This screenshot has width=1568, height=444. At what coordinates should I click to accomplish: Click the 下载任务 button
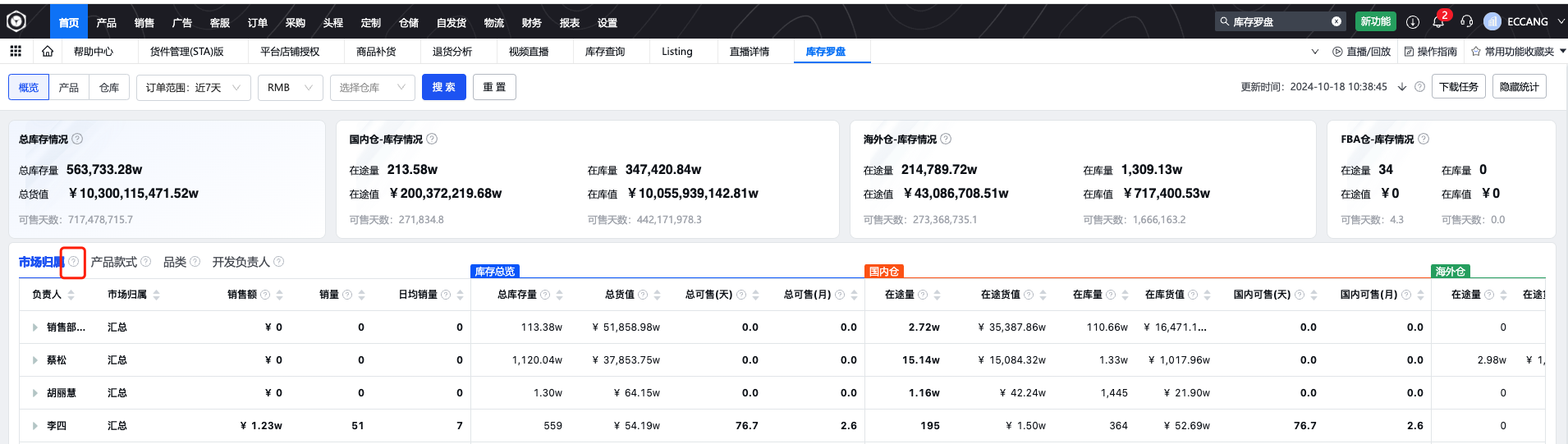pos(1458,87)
--
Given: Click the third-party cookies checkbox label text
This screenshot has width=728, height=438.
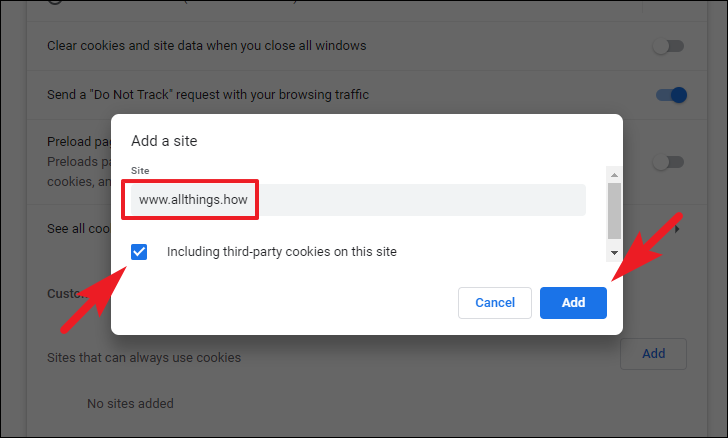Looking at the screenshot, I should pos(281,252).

WHAT NEEDS TO BE DONE: Convert the entries from the line with "This screenshot has width=1568, height=444." to the line with "pos(1458,87)" into a two-column CSV headed instruction and coordinates, one row per entry, with each field in quotation marks and any line breaks replaced by spaces. Leave the pictures out.

SOLUTION TO THIS TASK:
instruction,coordinates
"This screenshot has width=1568, height=444. At what coordinates should I click to accomplish: Click the 下载任务 button","pos(1458,87)"